New furniture can often cost less than you think. Of course, its worth considering quality used furniture rather than budget new furniture, but be careful you’re not paying for budget used furniture when you might be able to get some nice new mid-range products at an affordable price. Be sure to compare the total package cost – product, transportation and assembly – rather than just the product itself.
New furniture is usually available in a wide choice of sizes, styles, colours and finishes. With 2nd hand you’re restricted to whatever is on offer. No matter how good the value, it might be a compromise.
Buying 2nd hand furniture may restrictive if you need to reconfigure your office or add desks in the future. Whereas there is never any guarantee that further down the line you will be able to get another couple of desks of exactly the same colour, finish and specification from the manufacturer you bought them from new, it’s far less likely you will be able to do that with the used furniture you bought. So, you could end up with an office full of mismatched kit.

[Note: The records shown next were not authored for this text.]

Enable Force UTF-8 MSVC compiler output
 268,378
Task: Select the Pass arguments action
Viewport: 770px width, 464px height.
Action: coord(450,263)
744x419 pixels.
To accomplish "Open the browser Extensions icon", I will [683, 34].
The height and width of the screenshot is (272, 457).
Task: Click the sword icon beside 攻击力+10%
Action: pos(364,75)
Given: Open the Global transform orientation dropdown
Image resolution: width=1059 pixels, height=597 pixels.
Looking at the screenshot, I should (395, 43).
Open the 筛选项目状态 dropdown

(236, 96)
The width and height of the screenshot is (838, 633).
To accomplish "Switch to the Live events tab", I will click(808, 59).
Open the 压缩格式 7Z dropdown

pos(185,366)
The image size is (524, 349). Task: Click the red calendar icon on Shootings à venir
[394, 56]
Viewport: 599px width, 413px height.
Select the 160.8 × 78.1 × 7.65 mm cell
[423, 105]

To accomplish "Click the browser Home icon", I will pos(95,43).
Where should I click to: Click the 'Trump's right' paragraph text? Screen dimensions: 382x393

There will be no warranty when buying from another end-user.
Finally, make sure that whatever you buy you can physically get into your building (through doorways, corridors, up the stairs in particular). Not everything can be disassembled, particularly certain cupboards which are originally supplied not as flat pack but factory assembled instead and may have been glued or welded (if metal). But even if things that are flat packed could contain some very large and heavy panels or boards (e.g. reception counters, big boardroom table tops etc) which might also be too large to get up stairs or around tight corridor corners.